Bisher sind die drei Gemeinden am Heidengraben mit rund 1,6 Millionen Euro in Vorleistung gegangen. Angesichts eines Gesamtaufwands von geschätzt bis zu fünf Millionen Euro könnte eine Förderung aus der Landeskasse, wie hoch sie auch immer ausfallen mag, das Erlebnisfeld am Burrenhof rasch aufblühen lassen.

Unabhängig vom Engagement des Landes – Kretschmann: „Das muss uns das Geld wert sein. Da sparen wir mal nicht“ – ist der Bau des Kelten-Erlebnispfades nicht nur planerisch, sondern auch finanziell in trockenen Tüchern. „Wir hoffen, dass wir den Pfad Ende 2019 oder spätestens Anfang 2020 einweihen können“, sagt Stegmaier. Ausgehend vom Startpunkt am Burrenhof können sich die Besucher dann an interaktiven acht Stationen entlang der 5,5 Kilometer-Runde einen Eindruck eines vor rund 3000 Jahren dort blühenden Gemeinwesens machen, das der baden-württembergische Ministerpräsident als Urbevölkerung des Schwabenlandes und als erste paneuropäische Kulturgemeinschaft nördlich der Alpen bezeichnet hat.

Die Gesamtkosten für den Erlebnispfad liegen bei rund 570 000 Euro. Sie speisen sich etwa zur Hälfte aus Fördermitteln des Programm LEADER, mit denen die europäische Union innovative Ansätze auf der Mittleren und Vorderen Alb anschieben will. Den Rest haben die Gemeinden anteilig selbst aufgebracht. Ob sich der Ministerpräsident zur Einweihung des Pfades selbst die Ehre gibt, ist noch offen. Immerhin aber wären die acht Stationen des Pfades das erste sicht-, greif-, und begehbare Ergebnis der von ihm öffentlichkeitswirksam ausgerufenen Keltenoffensive.

Fenster in die Vergangenheit

Die Kelten gelten als die erste historisch erwähnte Kulturgruppe nördlich der Alpen. Sie verbreiteten sich, ausgehend vom Raum zwischen Burgund und Württemberg vom 7. Jahrhundert vor Christus an über nahezu ganz Europa aus. Im südwestdeutschen Siedlungsgebiet bestimmten sie die Geschichte des Landes bis ins 1. Jahrhundert vor Christus, bevor sie von den Römern abgelöst wurden.

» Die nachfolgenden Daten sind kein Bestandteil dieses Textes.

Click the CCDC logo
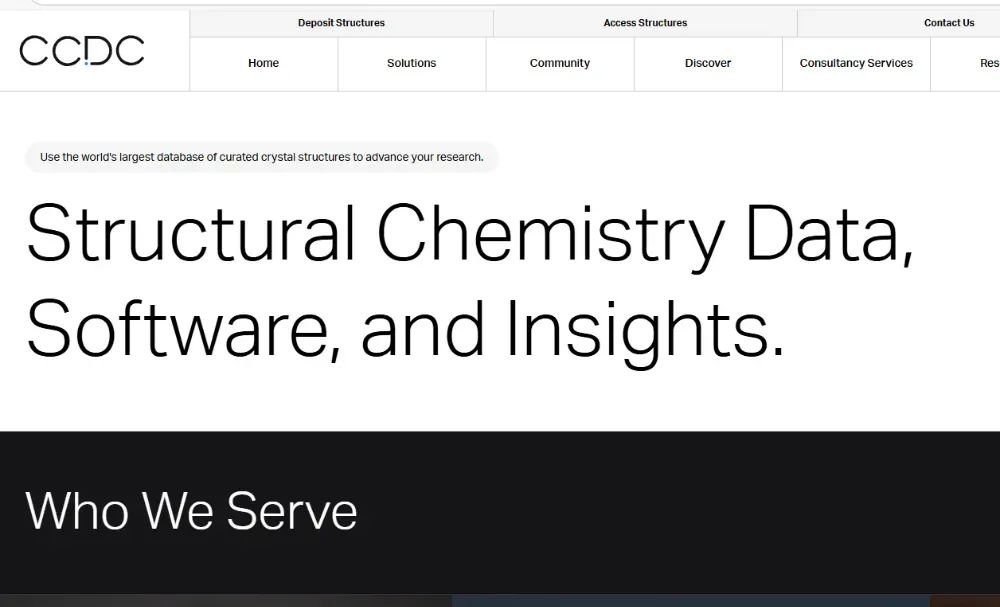Viewport: 1000px width, 607px height. coord(82,51)
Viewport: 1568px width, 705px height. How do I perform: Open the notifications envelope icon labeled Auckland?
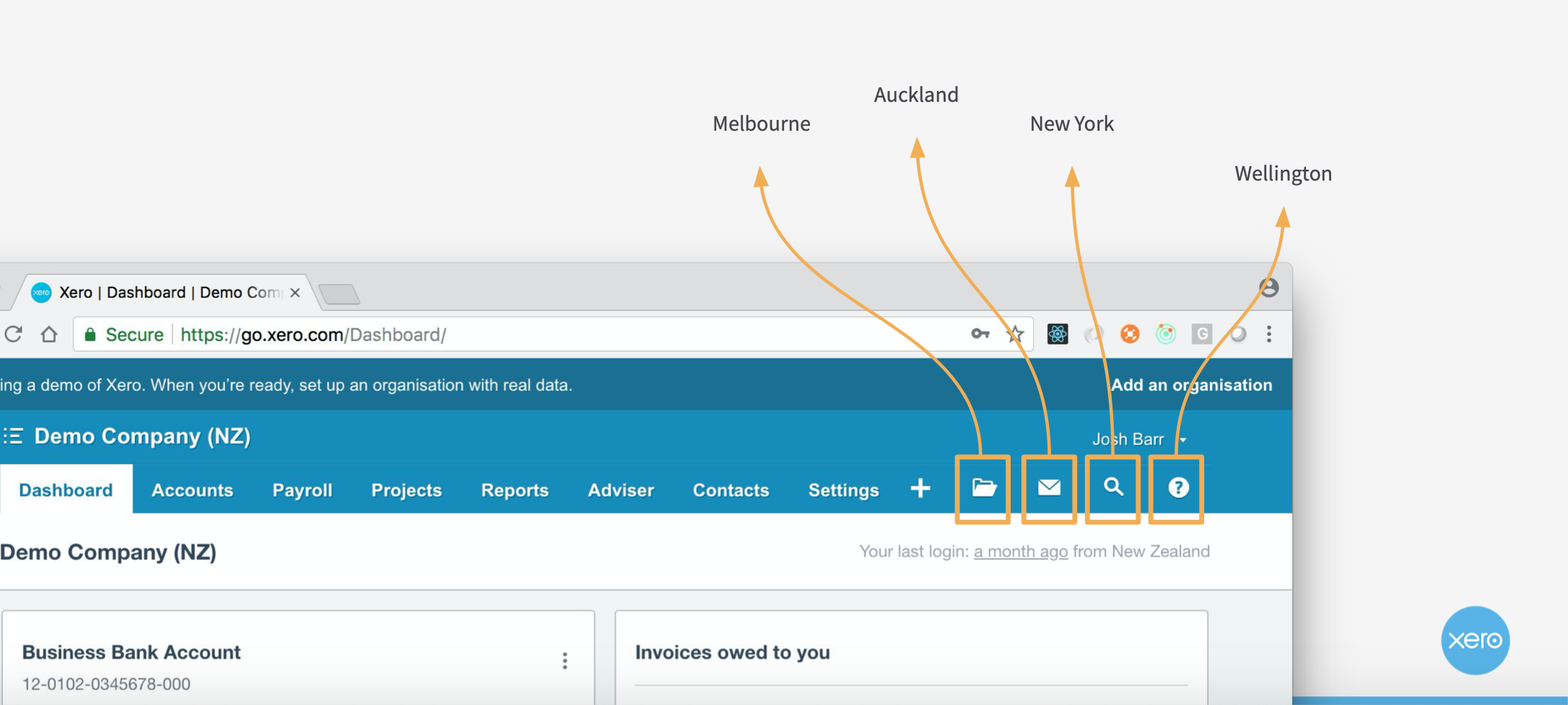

In einer Gesamtkonzeption „Baden-Württemberg und seine Kelten“ will das Land bedeutende Fundstätten wie die Heuneburg, das Umland des Hochdorfer Fürstengrabs und den Heidengraben auf der Schwäbischen Alb einbinden.

Der Heidengraben ist ein noch heute in weiten Teilen sichtbarer Wall, mit dem die Kelten auf der Vorderen Alb ihre Siedlung geschützt haben. Die Anliegergemeinden Erkenbrechtsweiler, Grabenstetten und Hülben wollen mit dem Erlebnisfeld Heidengraben und dem Kelten-Erlebnispfad das Fenster in die prähistorische Siedlungslandschaft, in der einst 10 000 Menschen gelebt haben, öffnen.